High above the Great Wheel rode a structure to some extent resembling it. The Earth Observation Station Avernus also relied on faith for its working.

That faith had failed. Matriarchal societies ruled over small groups of people now entirely devoted to the spiritual playacting of multiple personalities. The giant aberrant sexual organs, the pudendolls, had all been ceremonially put to death – often by aberrant means. But a revulsion from all things mechanical or technological had left the tribes prey to a spiritless eudaemonism in which the sexual motif predominated.

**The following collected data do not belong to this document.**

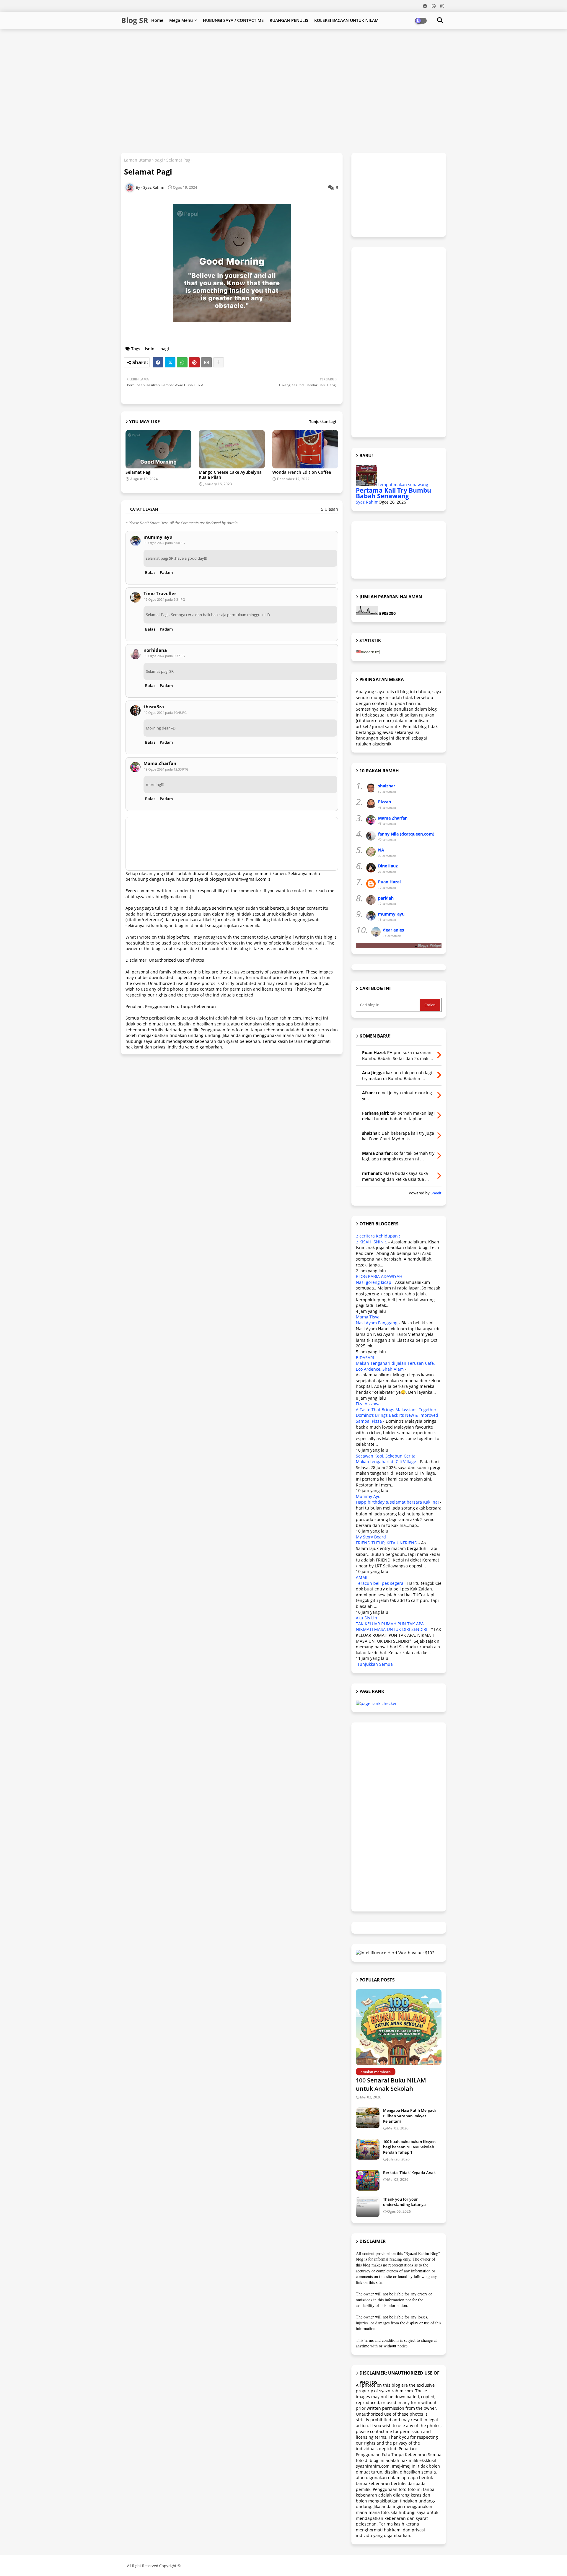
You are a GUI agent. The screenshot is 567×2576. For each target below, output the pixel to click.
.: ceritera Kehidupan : (378, 1236)
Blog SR (134, 20)
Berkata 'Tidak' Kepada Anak (409, 2172)
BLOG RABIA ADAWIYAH (379, 1276)
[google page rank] (376, 1703)
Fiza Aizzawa (368, 1403)
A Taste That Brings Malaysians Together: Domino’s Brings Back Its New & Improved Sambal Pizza (397, 1415)
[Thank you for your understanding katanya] (367, 2206)
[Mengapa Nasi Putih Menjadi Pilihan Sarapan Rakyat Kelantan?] (367, 2118)
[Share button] (218, 362)
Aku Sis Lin (366, 1618)
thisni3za (154, 706)
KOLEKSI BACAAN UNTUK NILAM (346, 20)
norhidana (155, 650)
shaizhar (386, 786)
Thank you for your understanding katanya (404, 2201)
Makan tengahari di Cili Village (386, 1461)
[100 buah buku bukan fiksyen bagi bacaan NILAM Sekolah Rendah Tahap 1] (367, 2149)
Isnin (149, 348)
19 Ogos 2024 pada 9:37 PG (164, 656)
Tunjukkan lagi (322, 421)
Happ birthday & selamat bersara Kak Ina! (397, 1502)
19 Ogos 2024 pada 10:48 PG (165, 712)
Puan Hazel (389, 882)
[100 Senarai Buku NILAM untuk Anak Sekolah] (398, 2027)
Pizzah (384, 802)
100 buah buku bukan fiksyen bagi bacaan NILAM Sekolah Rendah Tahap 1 (409, 2147)
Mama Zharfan (160, 763)
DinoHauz (388, 866)
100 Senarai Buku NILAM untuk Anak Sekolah (391, 2084)
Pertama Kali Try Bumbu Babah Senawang (393, 493)
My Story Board (371, 1537)
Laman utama (137, 160)
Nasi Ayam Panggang (376, 1323)
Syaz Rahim (367, 502)
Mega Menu (181, 20)
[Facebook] (158, 362)
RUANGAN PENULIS (289, 20)
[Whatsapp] (182, 362)
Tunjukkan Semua (375, 1664)
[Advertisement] (264, 48)
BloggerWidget (429, 945)
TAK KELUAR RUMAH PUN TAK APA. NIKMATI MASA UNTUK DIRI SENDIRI (391, 1626)
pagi (158, 160)
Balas (150, 572)
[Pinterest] (194, 362)
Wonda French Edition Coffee (301, 472)
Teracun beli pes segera (379, 1583)
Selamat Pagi (138, 472)
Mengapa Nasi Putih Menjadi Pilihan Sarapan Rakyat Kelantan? (409, 2116)
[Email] (206, 362)
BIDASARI (365, 1357)
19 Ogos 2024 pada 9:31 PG (164, 599)
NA (381, 850)
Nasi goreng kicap (373, 1282)
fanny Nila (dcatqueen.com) (406, 834)
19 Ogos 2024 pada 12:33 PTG (166, 769)
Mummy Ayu (368, 1496)
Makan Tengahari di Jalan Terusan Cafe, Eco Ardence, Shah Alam (395, 1366)
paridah (386, 898)
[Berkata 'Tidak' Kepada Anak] (367, 2180)
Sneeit (436, 1193)
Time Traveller (160, 593)
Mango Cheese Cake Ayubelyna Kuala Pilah (230, 475)
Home (157, 20)
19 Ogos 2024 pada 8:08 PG (164, 542)
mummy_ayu (158, 537)
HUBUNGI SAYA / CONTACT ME (233, 20)
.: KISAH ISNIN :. (371, 1242)
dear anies (393, 930)
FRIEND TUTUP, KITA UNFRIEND (386, 1543)
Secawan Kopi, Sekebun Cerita (386, 1456)
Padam (166, 572)
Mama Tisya (367, 1317)
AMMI (361, 1577)
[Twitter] (170, 362)
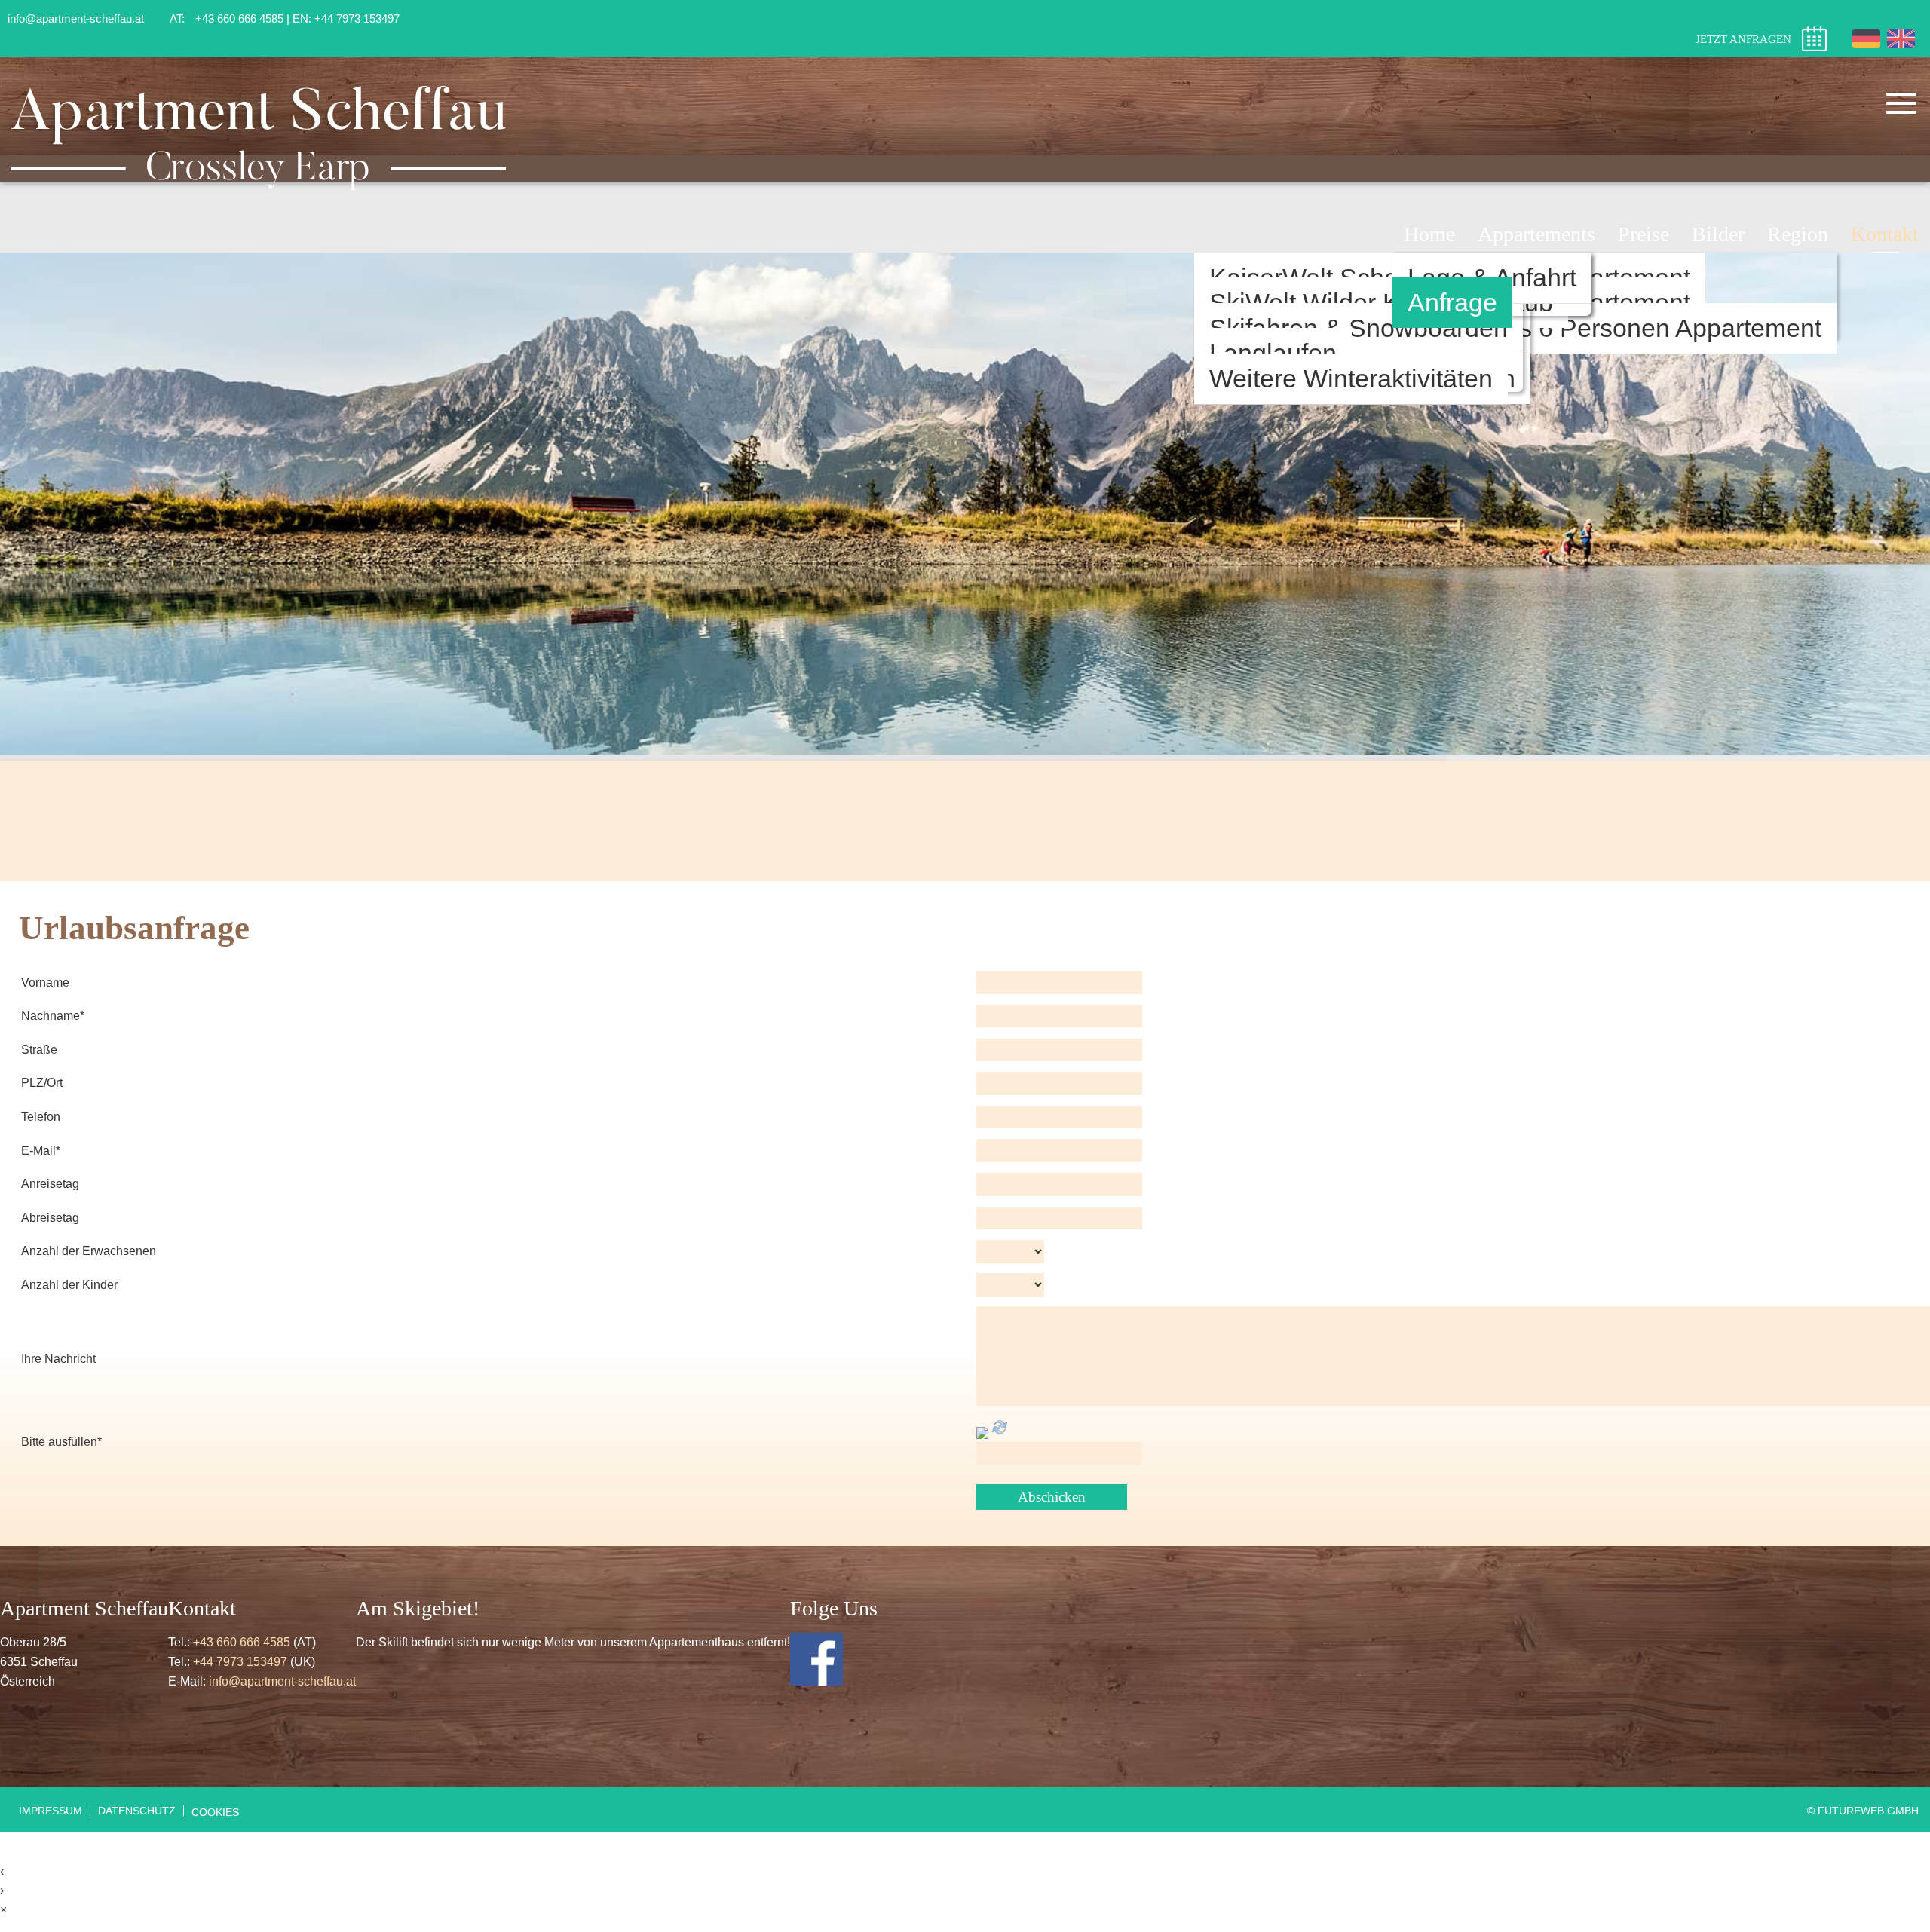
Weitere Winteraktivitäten (1351, 379)
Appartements (1536, 234)
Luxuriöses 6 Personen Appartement (1614, 328)
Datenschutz (137, 1811)
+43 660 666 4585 (241, 1642)
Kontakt (1885, 234)
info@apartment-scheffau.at (282, 1681)
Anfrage (1452, 303)
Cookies (215, 1812)
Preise (1643, 234)
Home (1429, 234)
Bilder (1718, 234)
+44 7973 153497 (240, 1661)
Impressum (50, 1811)
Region (1797, 234)
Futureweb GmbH (1868, 1811)
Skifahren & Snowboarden (1358, 328)
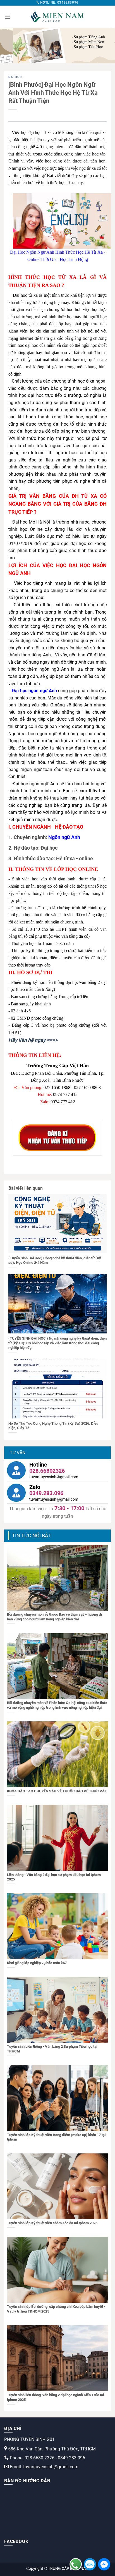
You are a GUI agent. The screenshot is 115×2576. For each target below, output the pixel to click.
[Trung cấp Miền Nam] (57, 17)
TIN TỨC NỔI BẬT (31, 1535)
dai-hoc (15, 77)
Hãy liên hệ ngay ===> (33, 1040)
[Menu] (7, 16)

The genders became hopelessly confused. From childhood, individuals adopted female and male personalities, sometimes as many as five of each. These multiple personalities might remain forever strangers to each other, speaking different dialects, pursuing different ways of life. Or they might fall into violent quarrels with each other, or become hopelessly enamoured of another.

Some of these personalities died, while their originator lived on.

Gradually, a general disintegration took place, as if the genetic coding on which inheritance depended had itself become confused.

A diminishing population continued to play its intricate games. But the sense of an ending was in the air. The automatic systems were also breaking down. The drones programmed to service faulty circuits were becoming themselves fit only for regeneration. Regeneration required human supervision, which was not forthcoming.

The signals passing back to Earth became more partial, less coordinated. Soon they would cease entirely. It needed only a few more generations.

XVI

A Fatal Innocence


It was summer in the northern hemisphere of Earth in a year that would once have been called 7583.

A group of lovers was travelling in a slowly moving room. Other rooms were moving nearby, also at a leisurely pace. They perambulated before a mountainous geonaut. The geonaut perambulated in the tropics.

Sometimes, one of the lovers would climb down from the room and cross to another room. Seventy rooms clustered round the geonaut. Soon it would replicate.

A man called Trockern was talking, as he liked to do in the afternoons, when the morning’s rethinking session was over. Like the others present, male and female, Trockern wore nothing but a light gauze veil over his head.

He was a lightly built olive-skinned man, with good features and an irrepressible smile which broke forth even when he was speaking seriously.